El 11 de septiembre de 2001 quedó marcado en la historia mundial como el día en que dos aviones Boeing 767 impactaron directamente las Torres Gemelas en Nueva York. A pesar de su imponente ingeniería de 110 pisos, la torre sur colapsó tras resistir apenas 56 minutos en llamas, mientras que la torre norte se desplomó luego de arder durante 102 minutos.
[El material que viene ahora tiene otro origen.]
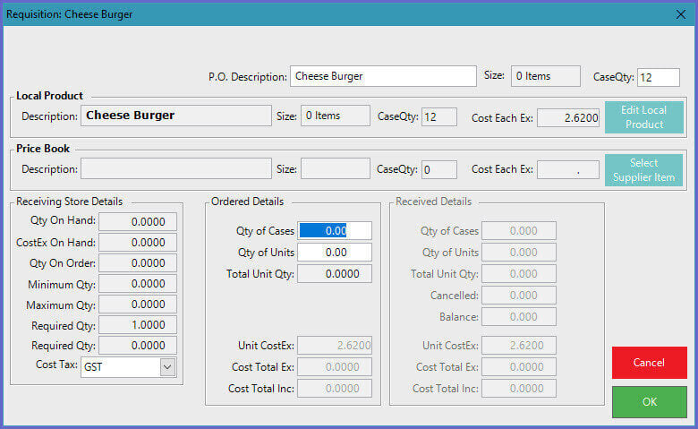The image size is (698, 429).
Task: Open the Cost Tax GST dropdown
Action: coord(166,366)
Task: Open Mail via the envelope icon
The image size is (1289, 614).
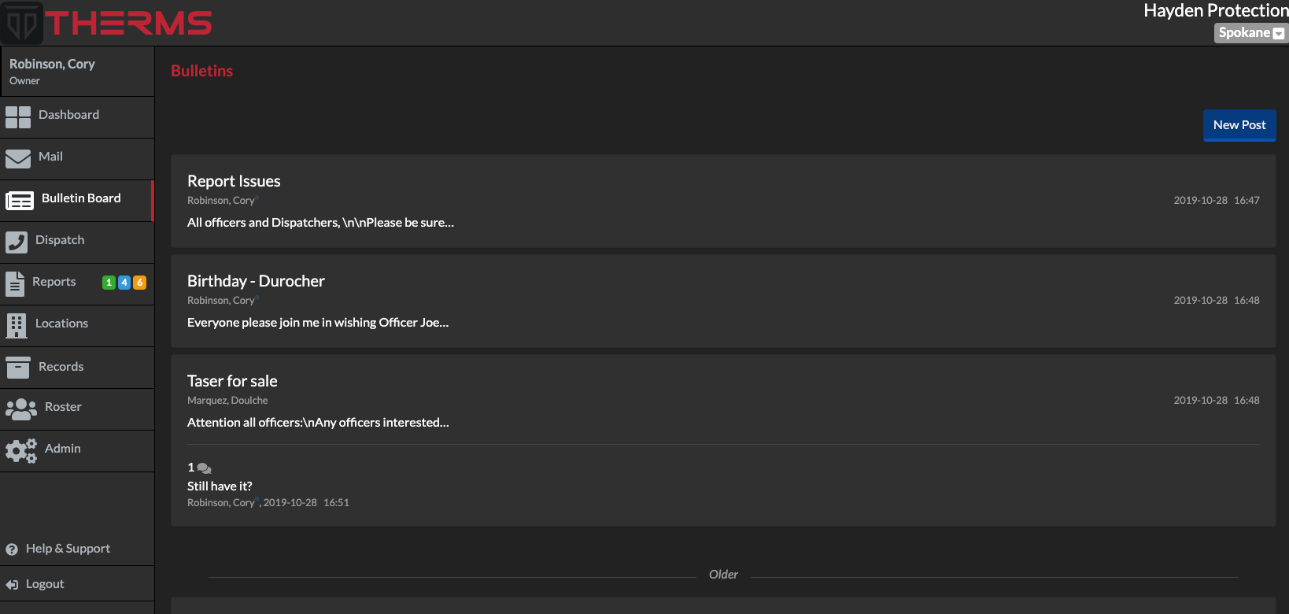Action: point(17,159)

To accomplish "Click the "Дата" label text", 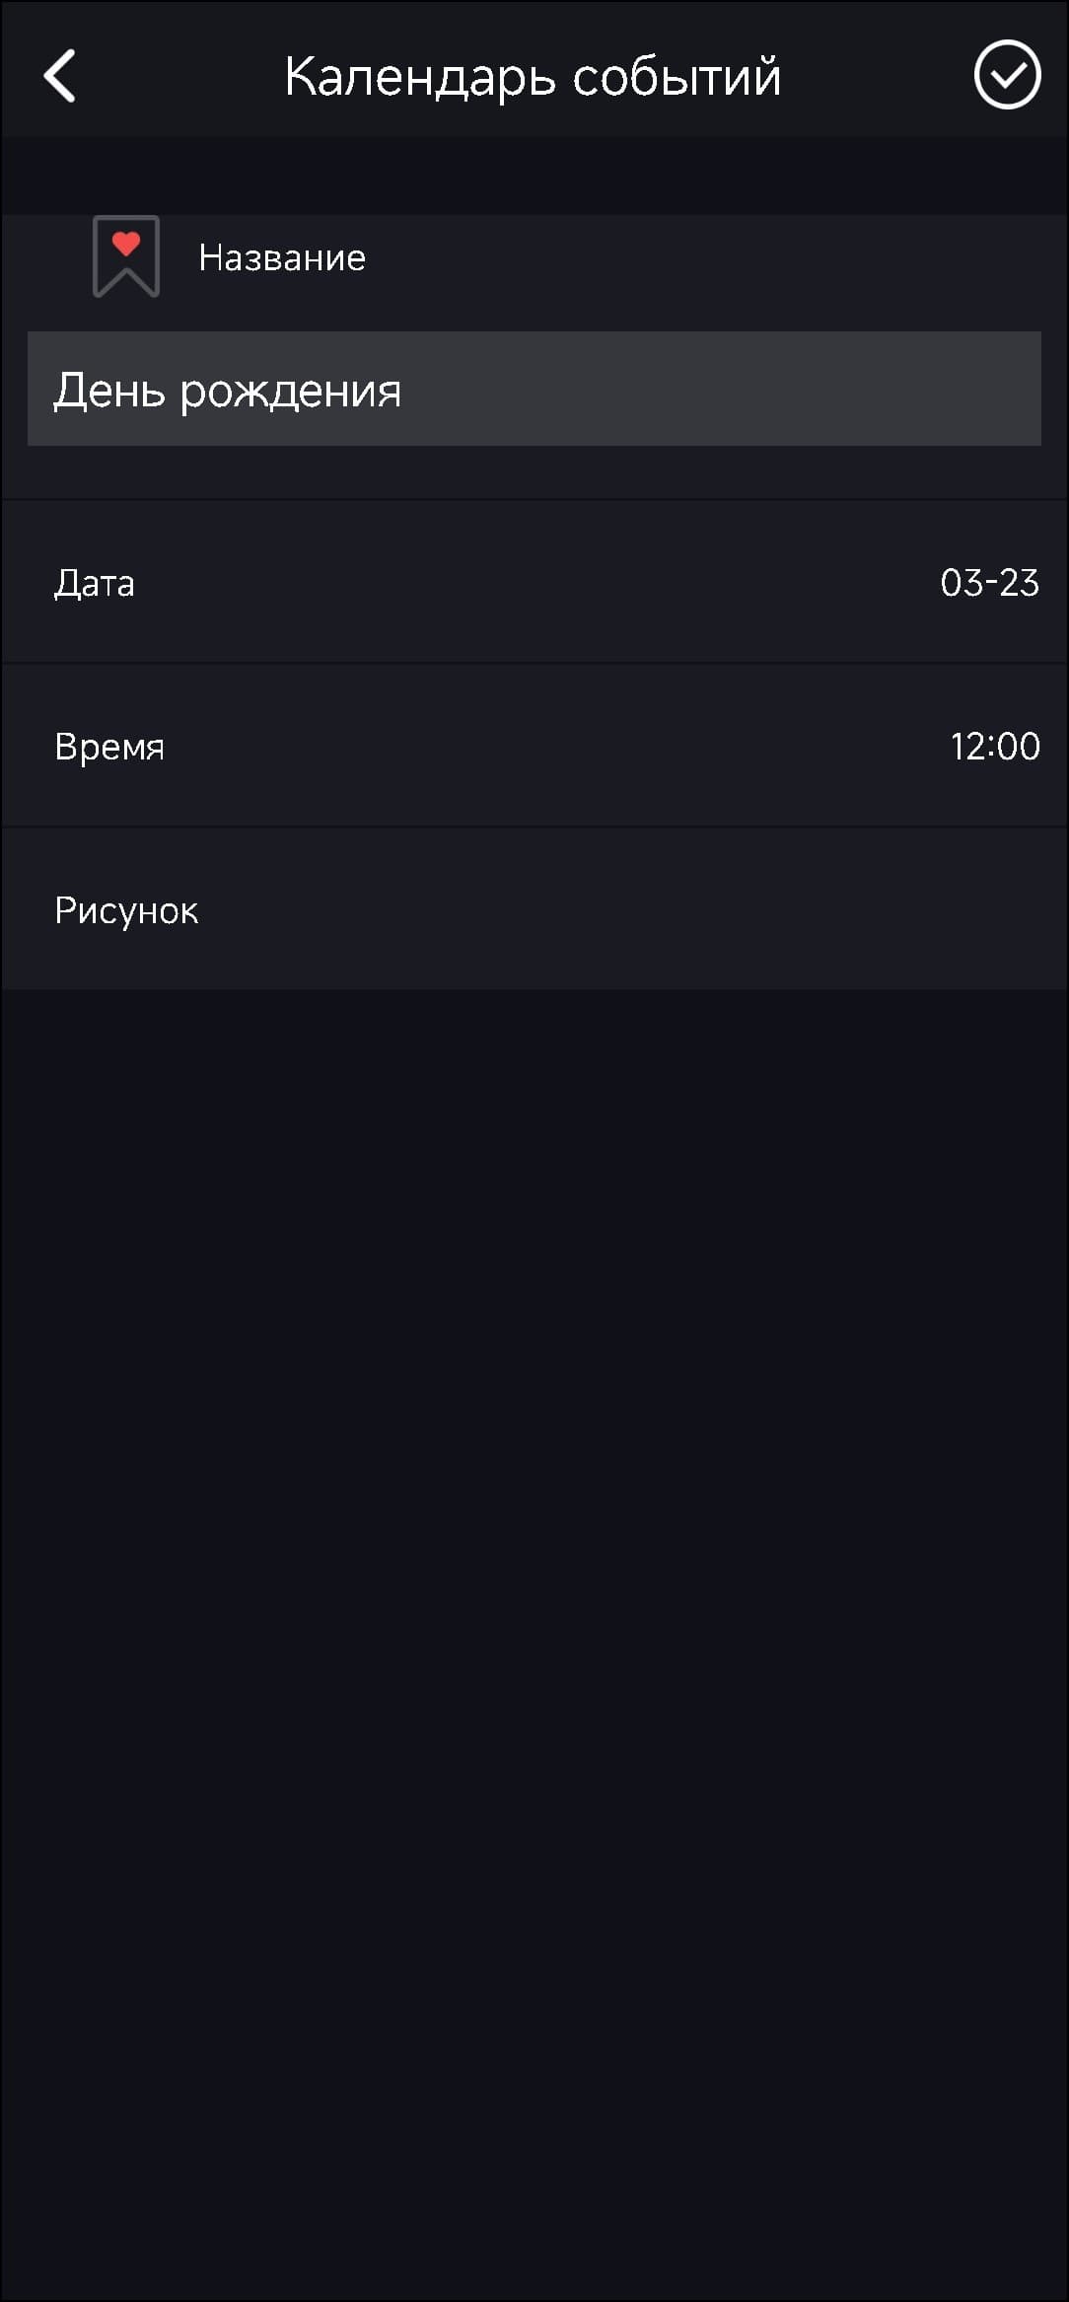I will click(95, 584).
Durante décadas, especialistas y peritos en ingeniería civil han detallado minuciosamente las razones físicas y químicas que provocaron el desplome de estructuras diseñadas con robustez extrema.
La combinación letal: daño estructural e incendio sostenido
Investigaciones del Instituto Tecnológico de Massachusetts (MIT), lideradas por el ingeniero civil Eduardo Kausel, junto con los exhaustivos informes del Instituto Nacional de Estándares y Tecnología (NIST), coinciden en que no hubo un factor único aislado, sino una combinación simultánea y letal de dos fenómenos:
- El impacto físico masivo: La embestida de las aeronaves destrozó columnas maestras de acero y, crucialmente, desprendió la capa aislante contra fuego que recubría la estructura metálica interna.
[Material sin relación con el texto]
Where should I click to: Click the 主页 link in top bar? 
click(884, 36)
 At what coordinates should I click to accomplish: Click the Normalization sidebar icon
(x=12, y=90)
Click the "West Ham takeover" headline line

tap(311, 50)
- El incendio descontrolado: La combustión de aproximadamente 10,000 galones de combustible por avión generó temperaturas superiores a los 1,000 °C, alimentadas de forma continua por el oxígeno que entraba a través de los ventanales destruidos.
De acuerdo con los análisis de ingeniería, si solo se hubiera producido el impacto sin las llamas, o únicamente el incendio sin el trauma estructural, los edificios no habrían cedido. Fue la concurrencia de ambos factores lo que superó los márgenes de resistencia de las torres, que originalmente habían sido concebidas en los años 60 para tolerar el choque de un Boeing 707, un avión de menor peso y dimensiones.
La deformación del acero y el efecto dominó
El diseño de las torres descansaba sobre un núcleo central rígido de hormigón y acero interconectado mediante vigas horizontales con columnas perimetrales. Al desaparecer la protección ignífuga por la vibración del choque, el calor extremo no fundió el acero, pero sí lo debilitó gravemente hasta volverlo maleable y deformable.
En una primera fase, las vigas se dilataron por el calor empujando las columnas hacia afuera. Posteriormente, al perder su rigidez y arquearse bajo el inmenso peso, comenzaron a tirar violentamente de las columnas exteriores hacia adentro, provocando el fenómeno de pandeo. Cuando las uniones y pernos terminaron por ceder, los pisos superiores cayeron en bloque sobre los niveles inferiores, desatando una sobrecarga incontenible y un derrumbe progresivo que redujo ambos colosos a escombros en cuestión de segundos.